=== EXTRAIT DU DOCUMENT ===

Alors des citoyens ont pris la rue. Ils étaient moins de dix fin juillet à aller demander des comptes au ministère de l’Environnement. Ils étaient des dizaines de milliers à crier leur mécontentement le 29 août sur l’emblématique place des Martyrs, en foule pacifique bardée de drapeaux nationaux. « Vous puez ! », nom du principal collectif né de cette « révolte des ordures », dit tout le dégoût des manifestants pour leurs dirigeants comme pour les conséquences de leur incompétence.

« Nous voulons des comptes », « Ras-le-Bol », etc., les noms des autres collectifs de la société civile qui animent le mouvement sont autant de slogans repris en chœur dans le centre-ville de Beyrouth, mais aussi dans d’autres localités du pays. Et ceux du Printemps arabe, lequel, en 2011, s’était arrêté aux frontières du pays, se font aussi entendre, appelant à la « chute du régime ».

===

> _SÉRIE D'EXERCICES_:
**a)** D'après l'extrait sur la « révolte des ordures » à Beyrouth, comment s'appelle le principal collectif né de ce mouvement ?
**b)** Donnez la suite de l'extrait sur la « révolte des ordures » à Beyrouth, après sa dernière phrase.

=== JEU DE DONNÉES ===

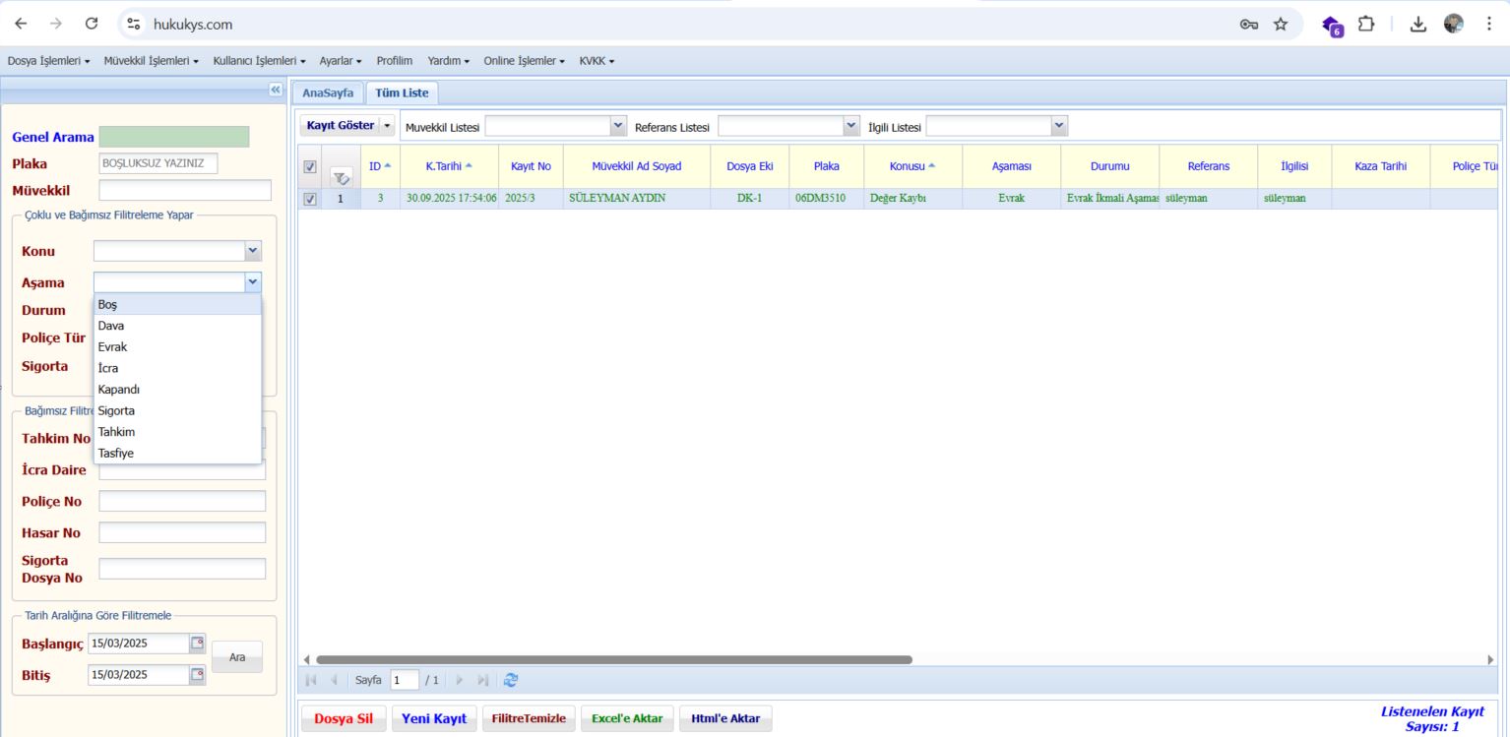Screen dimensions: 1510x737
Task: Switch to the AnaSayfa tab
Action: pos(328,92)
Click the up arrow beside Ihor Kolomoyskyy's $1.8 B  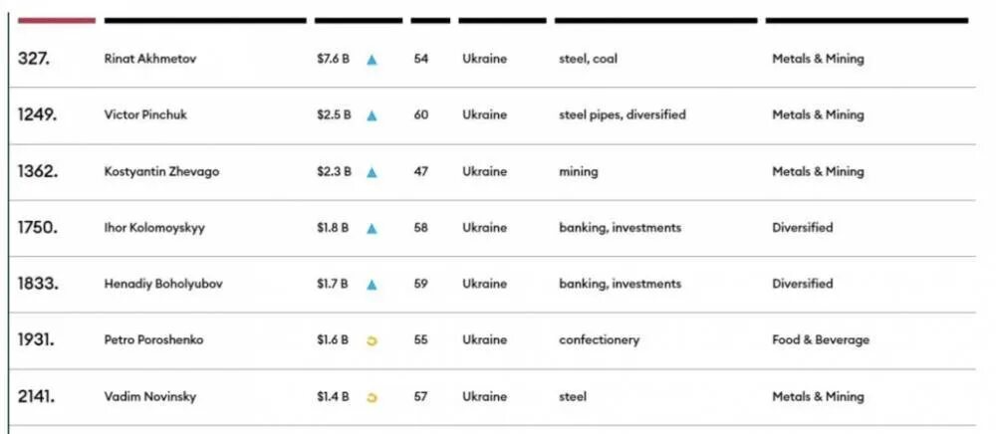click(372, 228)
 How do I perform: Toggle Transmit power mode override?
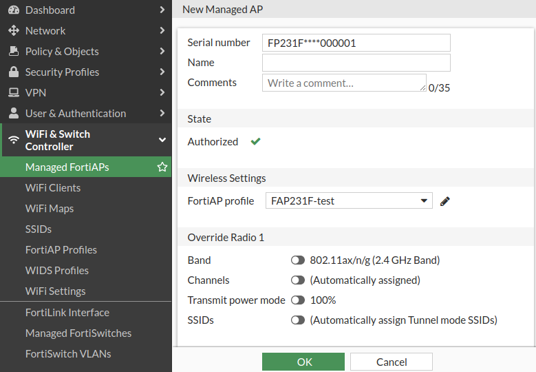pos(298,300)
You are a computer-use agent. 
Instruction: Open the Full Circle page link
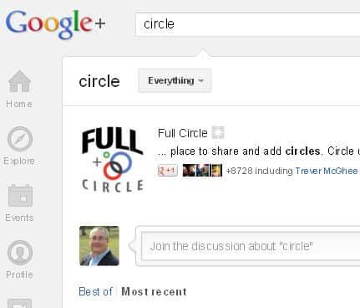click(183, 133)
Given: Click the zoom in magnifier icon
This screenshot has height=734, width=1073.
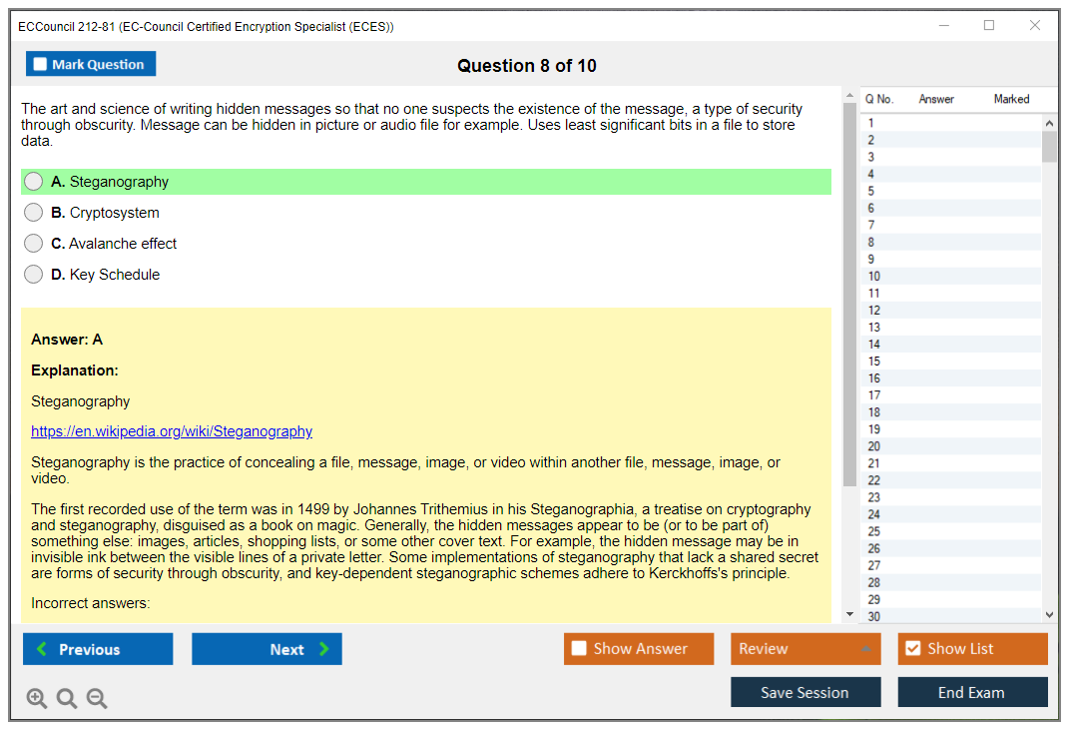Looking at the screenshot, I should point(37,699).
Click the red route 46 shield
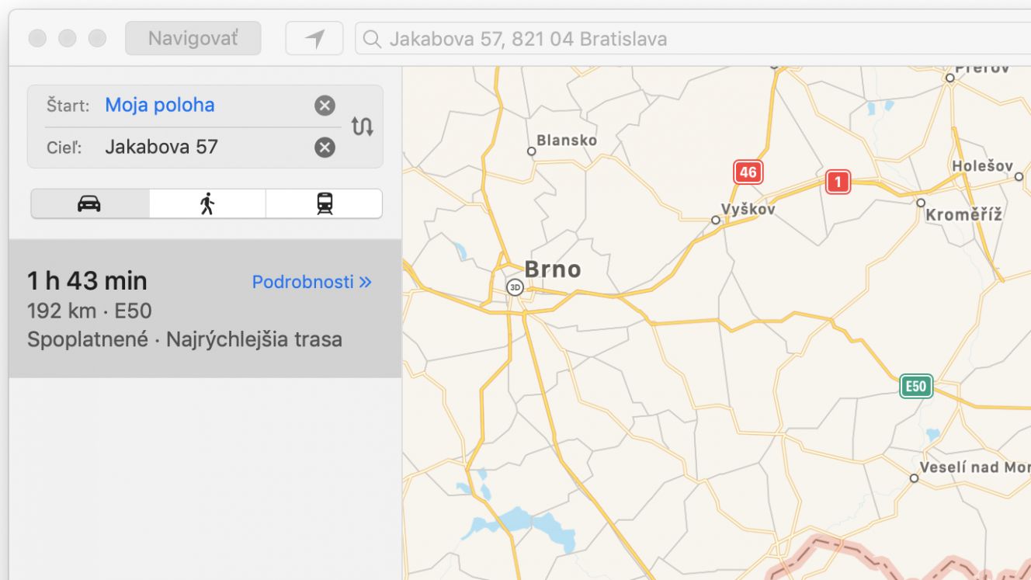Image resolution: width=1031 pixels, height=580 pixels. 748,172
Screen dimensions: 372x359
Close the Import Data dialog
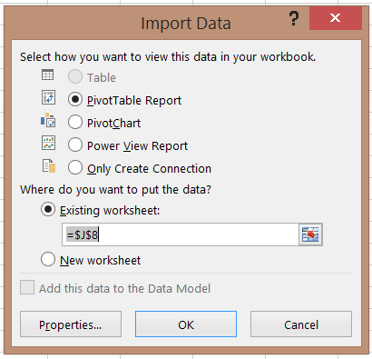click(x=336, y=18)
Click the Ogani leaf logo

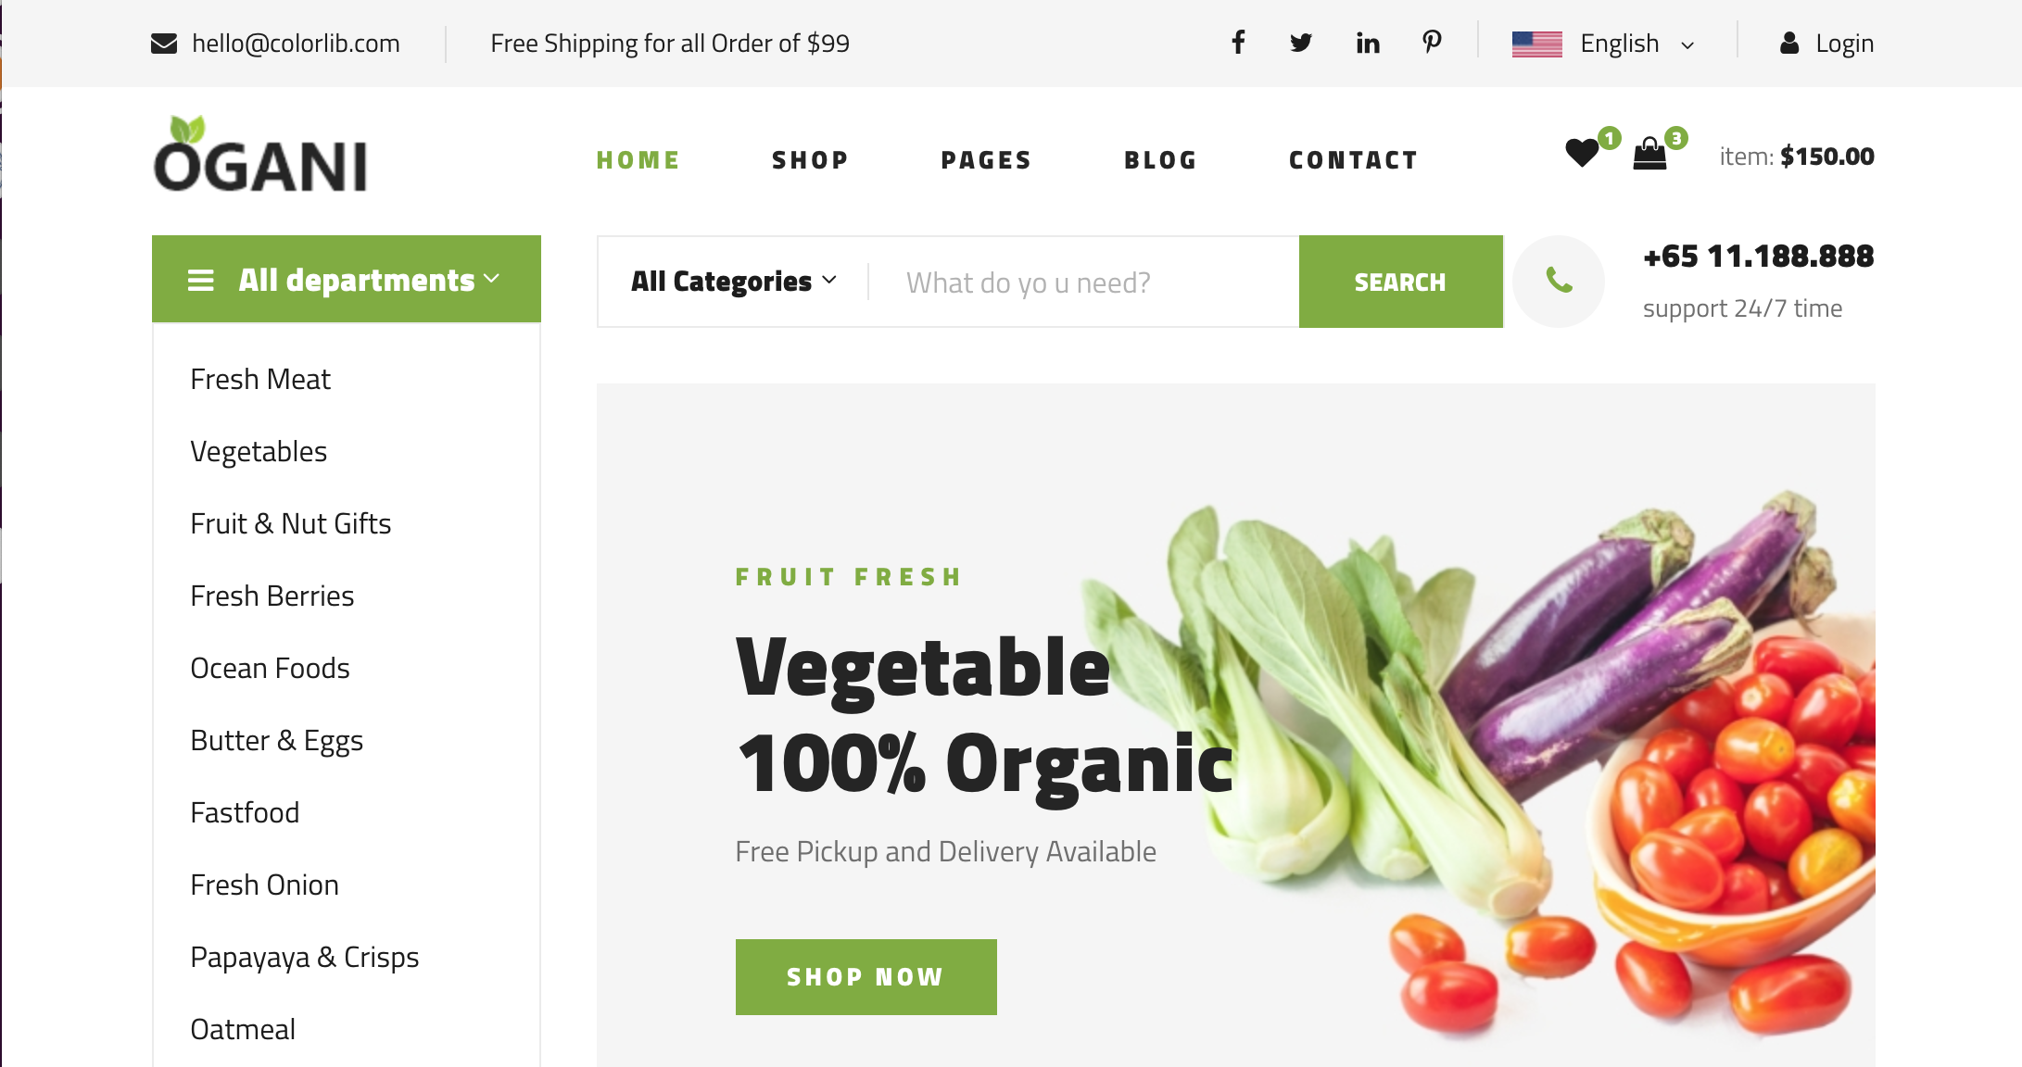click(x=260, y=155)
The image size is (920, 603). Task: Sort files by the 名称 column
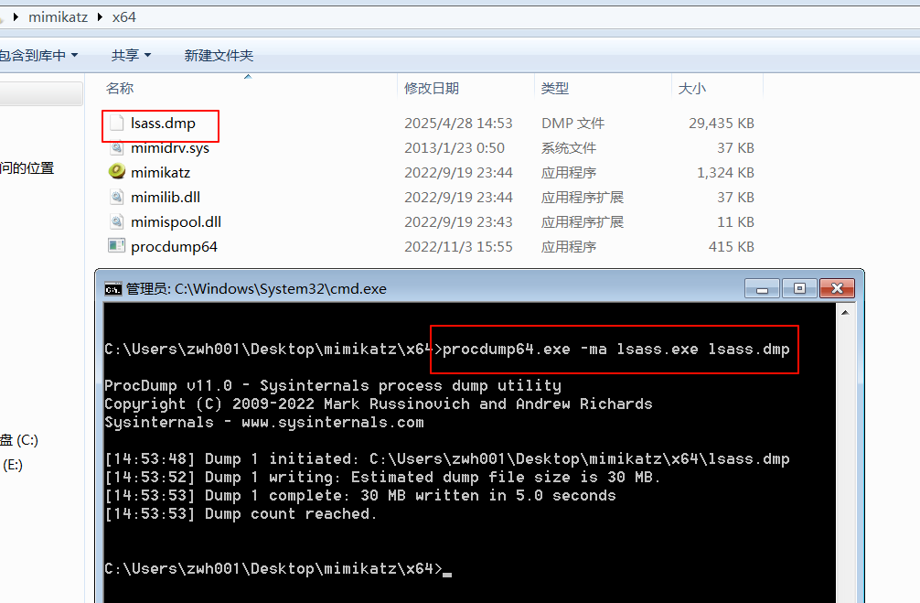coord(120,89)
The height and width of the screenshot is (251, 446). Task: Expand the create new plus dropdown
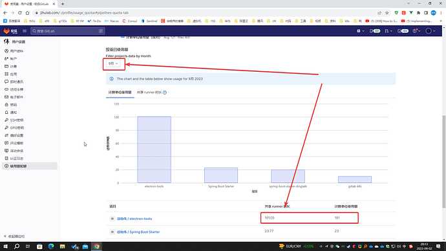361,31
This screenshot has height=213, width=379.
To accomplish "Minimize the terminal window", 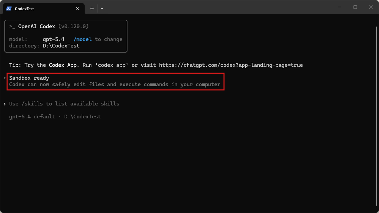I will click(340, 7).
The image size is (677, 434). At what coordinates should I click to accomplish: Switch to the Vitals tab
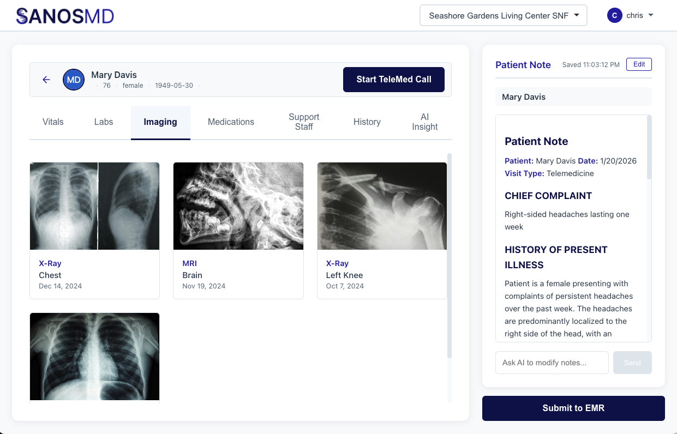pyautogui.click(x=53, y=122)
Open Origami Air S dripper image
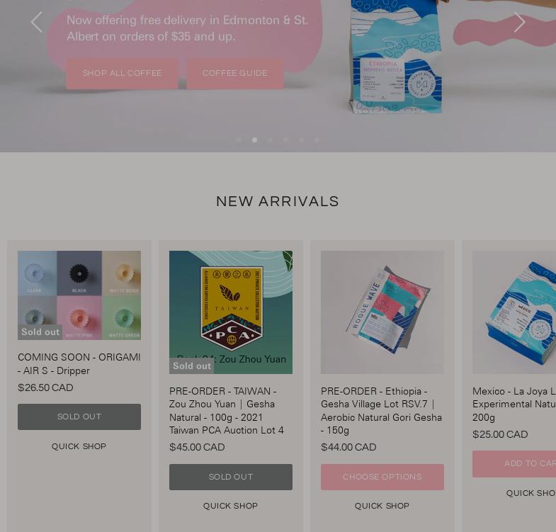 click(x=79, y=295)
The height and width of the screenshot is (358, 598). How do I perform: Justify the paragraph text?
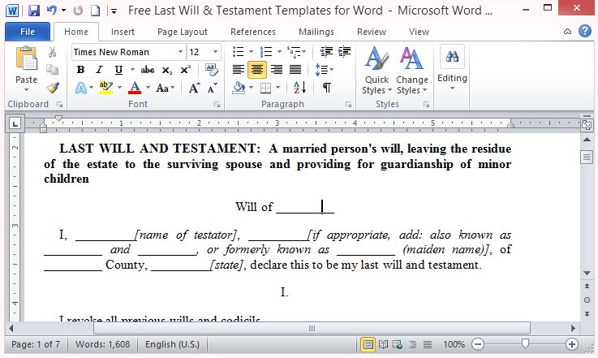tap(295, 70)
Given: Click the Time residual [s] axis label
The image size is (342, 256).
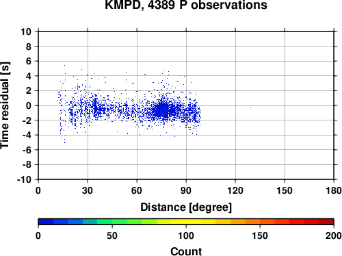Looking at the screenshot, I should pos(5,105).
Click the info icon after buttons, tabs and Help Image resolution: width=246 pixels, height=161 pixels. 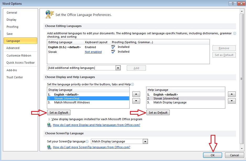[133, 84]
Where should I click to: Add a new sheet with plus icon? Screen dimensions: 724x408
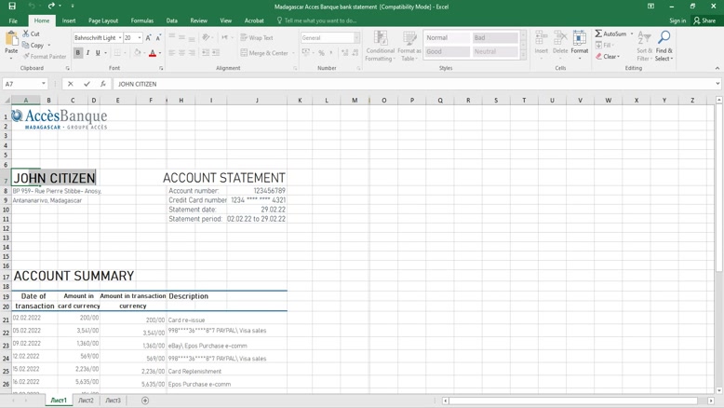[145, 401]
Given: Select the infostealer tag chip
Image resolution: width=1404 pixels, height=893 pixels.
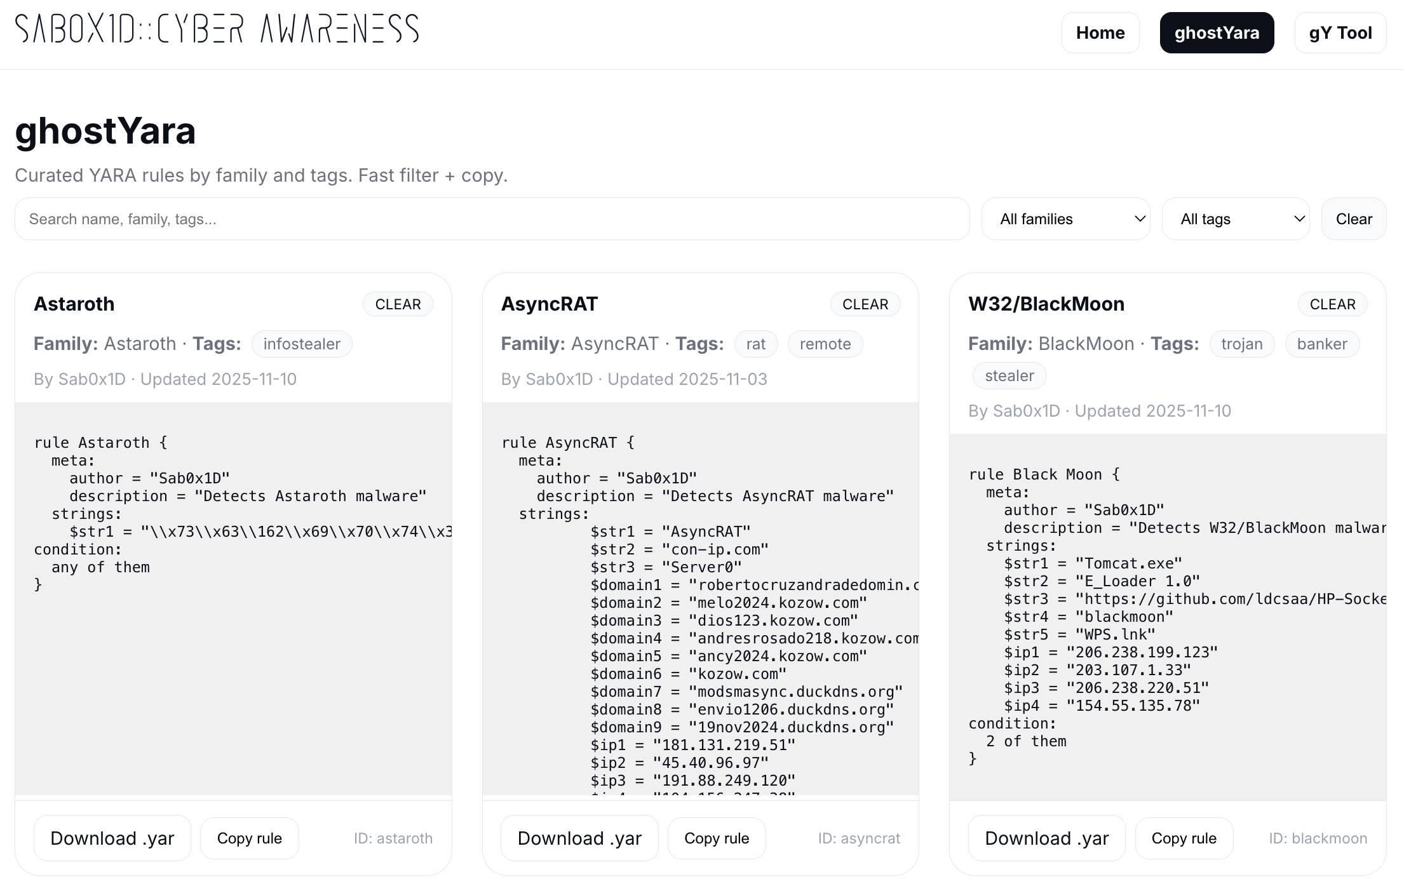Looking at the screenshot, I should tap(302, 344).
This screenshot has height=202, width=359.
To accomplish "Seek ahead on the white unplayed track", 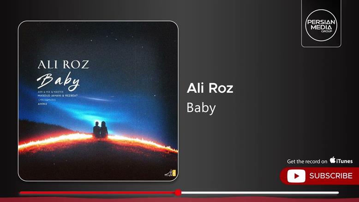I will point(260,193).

===

> _RÉPONSES AUX EXERCICES_:
**a)** « Vous puez ! »

**b)**
Nous sommes décidés à poursuivre le mouvement tant que nos revendications n’obtiendront pas de réponses concrètes »

« Quand les citoyens exaspérés descendent dans la rue par dizaines de milliers, il n’est pas étonnant que soient exprimées des revendications jusqu’au-boutistes, explique Marwan Maalouf, avocat et membre fondateur de « Vous puez ! ». Nous ne réclamons que trois choses : une solution écologique et durable au problème des déchets, la démission et la sanction des responsables de ce désastre sanitaire, et la tenue de législatives. Et maintenant, nous voulons aussi que soient jugés les responsables des violences commises par les forces de l’ordre le 23 août et la démission du ministre de l’Intérieur. »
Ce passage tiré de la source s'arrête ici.